(Extracted data entries)
----

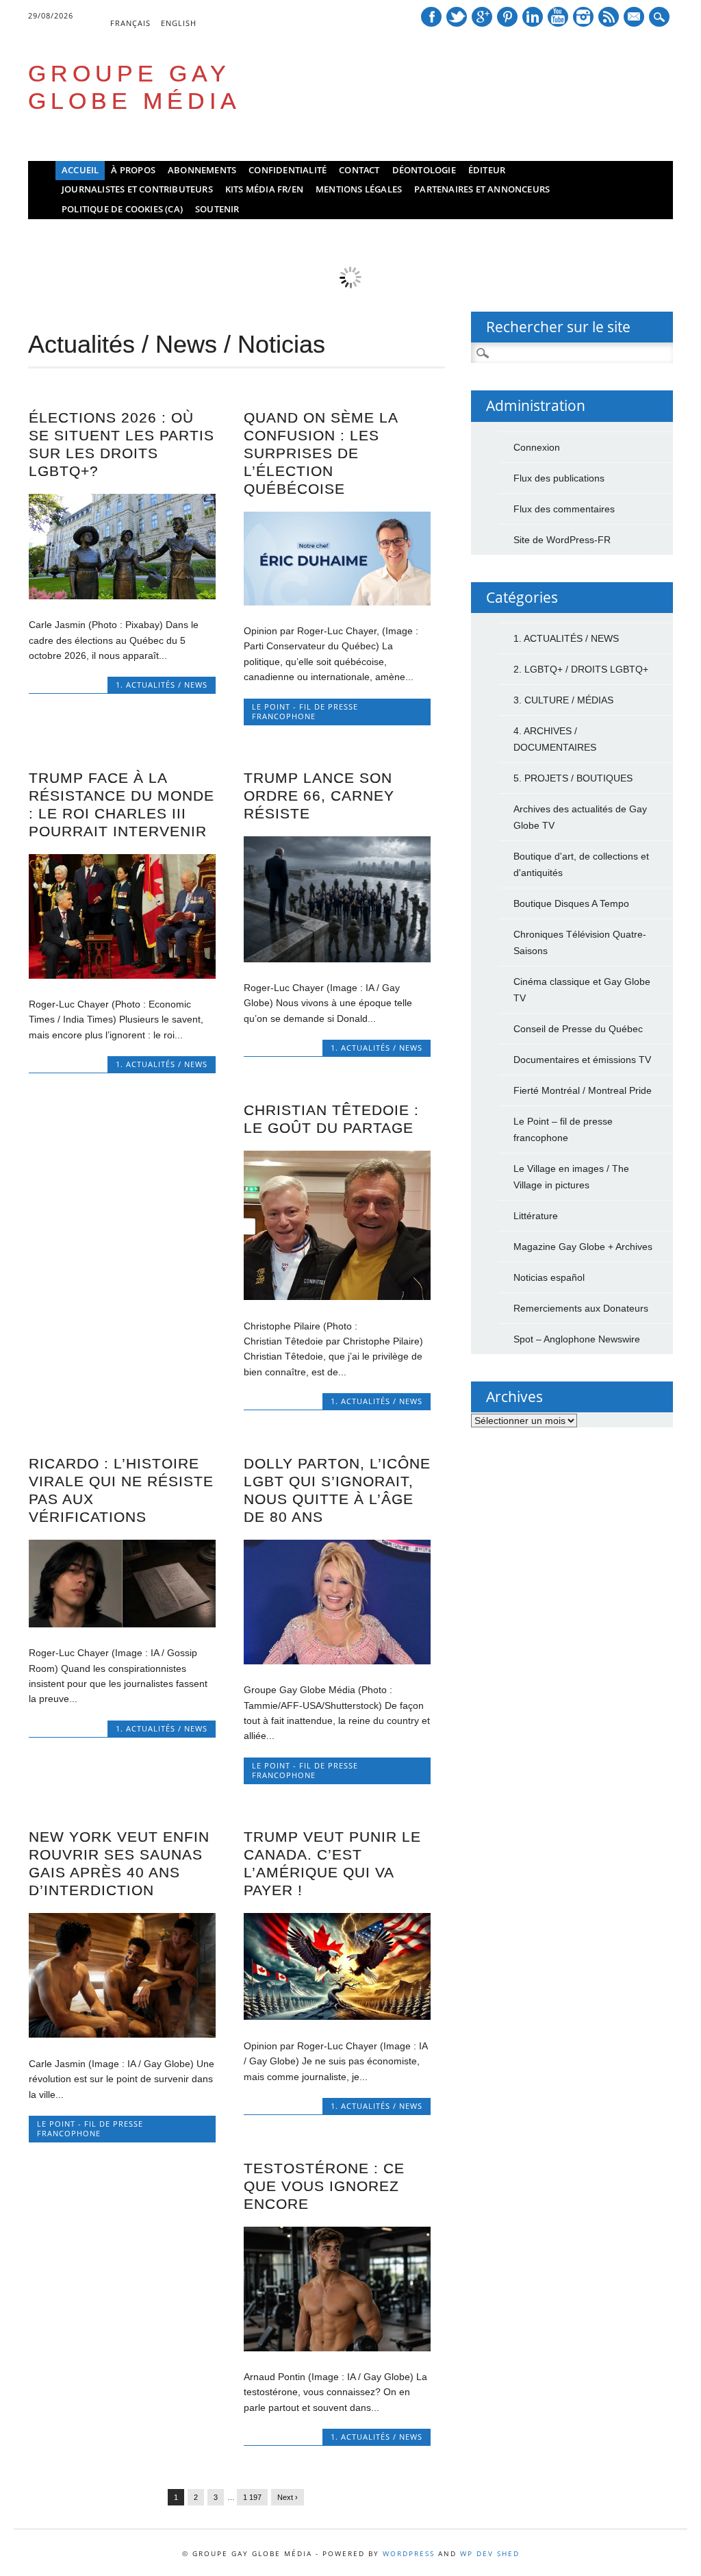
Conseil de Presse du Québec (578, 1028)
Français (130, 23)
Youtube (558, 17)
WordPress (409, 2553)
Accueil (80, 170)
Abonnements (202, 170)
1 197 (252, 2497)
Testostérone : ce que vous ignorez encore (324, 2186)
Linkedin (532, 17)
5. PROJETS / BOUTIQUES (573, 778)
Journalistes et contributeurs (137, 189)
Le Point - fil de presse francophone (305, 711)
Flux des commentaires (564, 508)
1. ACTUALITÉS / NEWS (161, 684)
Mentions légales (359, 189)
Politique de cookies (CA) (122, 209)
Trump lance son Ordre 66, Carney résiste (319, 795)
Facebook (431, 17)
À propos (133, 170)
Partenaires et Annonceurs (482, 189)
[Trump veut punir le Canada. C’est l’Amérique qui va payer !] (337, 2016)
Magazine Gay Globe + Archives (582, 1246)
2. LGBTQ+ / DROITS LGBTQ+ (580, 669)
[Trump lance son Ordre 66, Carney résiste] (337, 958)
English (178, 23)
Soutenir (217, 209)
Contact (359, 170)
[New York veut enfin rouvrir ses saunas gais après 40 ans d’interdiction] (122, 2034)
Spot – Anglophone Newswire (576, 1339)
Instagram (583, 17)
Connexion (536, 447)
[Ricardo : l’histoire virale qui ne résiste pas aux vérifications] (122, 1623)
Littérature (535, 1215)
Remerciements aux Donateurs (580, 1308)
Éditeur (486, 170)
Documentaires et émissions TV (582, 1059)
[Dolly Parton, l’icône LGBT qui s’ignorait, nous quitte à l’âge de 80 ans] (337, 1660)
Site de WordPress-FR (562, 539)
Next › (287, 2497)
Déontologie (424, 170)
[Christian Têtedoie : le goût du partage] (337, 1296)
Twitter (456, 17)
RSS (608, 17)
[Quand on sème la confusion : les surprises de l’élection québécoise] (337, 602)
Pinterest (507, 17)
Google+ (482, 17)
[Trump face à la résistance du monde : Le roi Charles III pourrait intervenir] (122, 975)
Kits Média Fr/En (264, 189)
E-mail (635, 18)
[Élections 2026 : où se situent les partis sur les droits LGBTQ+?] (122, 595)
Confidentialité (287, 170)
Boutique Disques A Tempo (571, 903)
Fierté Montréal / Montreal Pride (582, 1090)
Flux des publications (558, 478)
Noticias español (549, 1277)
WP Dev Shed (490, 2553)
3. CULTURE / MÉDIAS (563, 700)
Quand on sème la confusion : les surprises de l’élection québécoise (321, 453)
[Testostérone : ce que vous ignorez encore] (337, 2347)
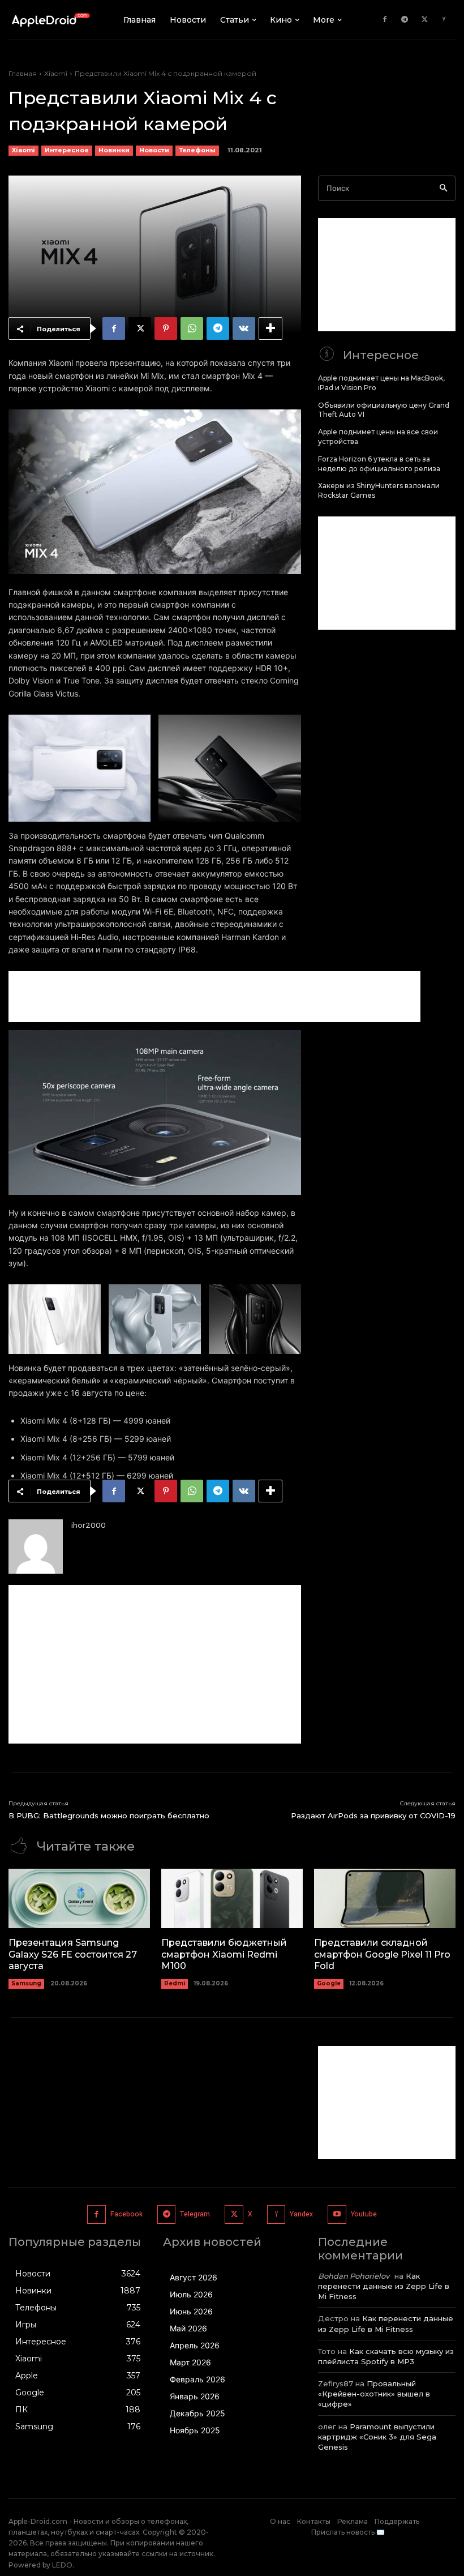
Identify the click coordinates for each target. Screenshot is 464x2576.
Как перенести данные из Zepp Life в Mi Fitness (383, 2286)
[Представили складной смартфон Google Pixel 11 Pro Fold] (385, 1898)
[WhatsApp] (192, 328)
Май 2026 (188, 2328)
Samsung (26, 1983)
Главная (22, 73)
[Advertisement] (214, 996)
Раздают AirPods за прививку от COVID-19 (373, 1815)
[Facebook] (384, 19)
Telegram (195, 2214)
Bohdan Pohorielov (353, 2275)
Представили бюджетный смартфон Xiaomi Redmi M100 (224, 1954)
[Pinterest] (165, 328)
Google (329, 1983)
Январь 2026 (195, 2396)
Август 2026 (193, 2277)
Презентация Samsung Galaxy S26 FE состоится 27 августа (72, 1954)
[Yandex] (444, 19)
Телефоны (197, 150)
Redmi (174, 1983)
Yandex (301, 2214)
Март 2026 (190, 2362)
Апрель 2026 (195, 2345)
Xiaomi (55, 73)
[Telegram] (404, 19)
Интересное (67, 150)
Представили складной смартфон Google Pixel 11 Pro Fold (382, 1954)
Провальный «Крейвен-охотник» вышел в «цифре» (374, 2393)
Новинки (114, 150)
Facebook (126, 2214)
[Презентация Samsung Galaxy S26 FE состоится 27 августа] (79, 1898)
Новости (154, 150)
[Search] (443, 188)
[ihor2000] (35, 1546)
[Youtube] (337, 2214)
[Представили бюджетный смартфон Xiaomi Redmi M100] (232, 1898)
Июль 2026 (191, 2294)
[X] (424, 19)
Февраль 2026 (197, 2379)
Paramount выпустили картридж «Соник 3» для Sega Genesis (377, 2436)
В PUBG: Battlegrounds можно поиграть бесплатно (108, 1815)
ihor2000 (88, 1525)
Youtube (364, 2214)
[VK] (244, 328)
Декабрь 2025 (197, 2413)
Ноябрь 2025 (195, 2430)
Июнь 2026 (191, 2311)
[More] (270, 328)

----

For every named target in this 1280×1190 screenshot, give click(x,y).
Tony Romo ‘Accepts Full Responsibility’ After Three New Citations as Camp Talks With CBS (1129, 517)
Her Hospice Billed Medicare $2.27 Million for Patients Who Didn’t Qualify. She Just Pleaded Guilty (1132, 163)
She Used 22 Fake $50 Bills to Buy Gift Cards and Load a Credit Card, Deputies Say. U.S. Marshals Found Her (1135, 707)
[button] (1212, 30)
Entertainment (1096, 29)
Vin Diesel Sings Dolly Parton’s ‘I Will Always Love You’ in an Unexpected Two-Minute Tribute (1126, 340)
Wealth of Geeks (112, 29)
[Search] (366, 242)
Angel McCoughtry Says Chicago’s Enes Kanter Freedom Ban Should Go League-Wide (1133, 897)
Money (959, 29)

----

> Directions for this task: As listed above, the lines from the line with "WordPress (409, 2553)" to the line with "Littérature (535, 1215)" are to be echoed exactly, with both ends included and nothing added.

> Solution to the exercise:
WordPress (409, 2553)
Accueil (80, 170)
Abonnements (202, 170)
1 197 (252, 2497)
Testostérone : ce que vous ignorez encore (324, 2186)
Linkedin (532, 17)
5. PROJETS / BOUTIQUES (573, 778)
Journalistes et contributeurs (137, 189)
Le Point - fil de presse francophone (305, 711)
Flux des commentaires (564, 508)
1. ACTUALITÉS / NEWS (161, 684)
Mentions légales (359, 189)
Politique de cookies (CA) (122, 209)
Trump lance son Ordre 66, Carney résiste (319, 795)
Facebook (431, 17)
À propos (133, 170)
Partenaires et Annonceurs (482, 189)
[Trump veut punir le Canada. C’est l’Amérique qui va payer !] (337, 2016)
Magazine Gay Globe + Archives (582, 1246)
2. LGBTQ+ / DROITS LGBTQ+ (580, 669)
[Trump lance son Ordre 66, Carney résiste] (337, 958)
English (178, 23)
Soutenir (217, 209)
Contact (359, 170)
[New York veut enfin rouvrir ses saunas gais après 40 ans d’interdiction] (122, 2034)
Spot – Anglophone Newswire (576, 1339)
Instagram (583, 17)
Connexion (536, 447)
[Ricardo : l’histoire virale qui ne résiste pas aux vérifications] (122, 1623)
Littérature (535, 1215)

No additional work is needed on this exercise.